Since our romance fraud post last year, this heart-breaking crime has been trending within the media and is prevalent worldwide.  Following on from our post on 11th November last year, and after I watched The Tinder Swindler on Netflix last weekend, I wanted to post more tips on how to avoid a romance scammer like the Tinder Swindler.

Fortunately, there are several steps you can take to avoid people like ‘Simon Leviev’ who is said to have used Tinder to steal $10 million (£7.4 million). You should always be cautious of people you’ve just met online.  Here are five tips on how to avoid getting scammed by a romance con artist.

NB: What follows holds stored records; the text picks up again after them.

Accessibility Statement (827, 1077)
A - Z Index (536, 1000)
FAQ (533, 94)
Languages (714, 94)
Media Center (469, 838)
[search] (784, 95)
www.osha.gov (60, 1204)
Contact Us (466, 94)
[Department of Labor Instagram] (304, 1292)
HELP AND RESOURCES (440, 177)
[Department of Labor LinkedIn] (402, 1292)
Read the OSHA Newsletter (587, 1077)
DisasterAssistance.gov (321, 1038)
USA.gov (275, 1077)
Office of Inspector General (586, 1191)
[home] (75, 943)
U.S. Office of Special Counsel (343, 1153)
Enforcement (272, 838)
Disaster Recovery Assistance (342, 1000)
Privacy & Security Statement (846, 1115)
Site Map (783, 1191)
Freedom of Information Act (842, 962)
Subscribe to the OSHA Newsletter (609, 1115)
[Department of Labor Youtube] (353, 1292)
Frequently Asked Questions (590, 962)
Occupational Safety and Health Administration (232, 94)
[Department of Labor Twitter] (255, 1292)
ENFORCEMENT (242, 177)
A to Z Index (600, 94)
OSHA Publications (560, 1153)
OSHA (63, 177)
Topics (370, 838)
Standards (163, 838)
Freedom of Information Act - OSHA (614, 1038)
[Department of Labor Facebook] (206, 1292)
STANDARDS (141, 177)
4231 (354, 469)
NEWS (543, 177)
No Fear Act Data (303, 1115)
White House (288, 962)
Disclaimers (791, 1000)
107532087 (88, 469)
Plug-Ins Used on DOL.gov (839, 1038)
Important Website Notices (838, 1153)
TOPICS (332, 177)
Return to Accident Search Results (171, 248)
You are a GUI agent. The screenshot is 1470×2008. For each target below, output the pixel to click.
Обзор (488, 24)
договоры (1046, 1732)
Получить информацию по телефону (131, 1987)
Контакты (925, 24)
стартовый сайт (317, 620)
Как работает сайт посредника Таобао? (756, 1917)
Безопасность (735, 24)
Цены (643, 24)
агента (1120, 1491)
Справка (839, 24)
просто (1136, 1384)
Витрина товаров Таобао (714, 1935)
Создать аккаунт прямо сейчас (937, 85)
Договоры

Don’t be pressured into sending money

As Simon Leviev has shown, scammers are adept at spinning elaborate yet believable stories to convince you that sending them money is not only OK but that it’s a great idea.  The same goes for requests to receive money into your account for them. This is a very peculiar thing to ask of someone, no matter how well you know them, and can be a sign that something dodgy is going on.

Don’t share personal details too soon

When you’re speaking to someone on a dating app, it can be easy to feel like you’ve known the person for much longer than you have.  You wouldn’t give private information like bank details to a stranger on the street so you should avoid giving away personal data to people you meet online.  Avoid giving away things like your full date of birth and home address.  One victim of the Tinder Swindler gave away her mother’s phone number and she ended up being harassed.

Take your time

The Tinder Swindler was asking women to travel with him after meeting once.  It’s safer to get to know someone at a slower pace so you can try and work them out.  If they seem to fall for you hard and fast, then this could be another sign that it is likely to be a scam.  Perhaps saying they’ve “never felt like this before”, give you a pet name early on, or discuss your life together married and with children, despite never meeting or only meeting a handful of times.

Reverse image search their pictures

Online romance scammers often use fake profile pictures to lure you in.  You should carry out a reverse image search on Google to check the validity of a picture.  On Google Chrome you can right-click on an image and select “Search image with Google Lens”.  This should show you where the image has appeared on the internet before.

Keep your conversations to the dating site

A scammer may quickly try and encourage you to move your conversation to an encrypted messaging service.  A lot of dating sites keep records of messages exchanged which could help you prove you’ve been scammed.  Whether you suspect someone may be a scammer or not, keeping your conversation within the dating site’s chat facilities, at least initially, is a good idea.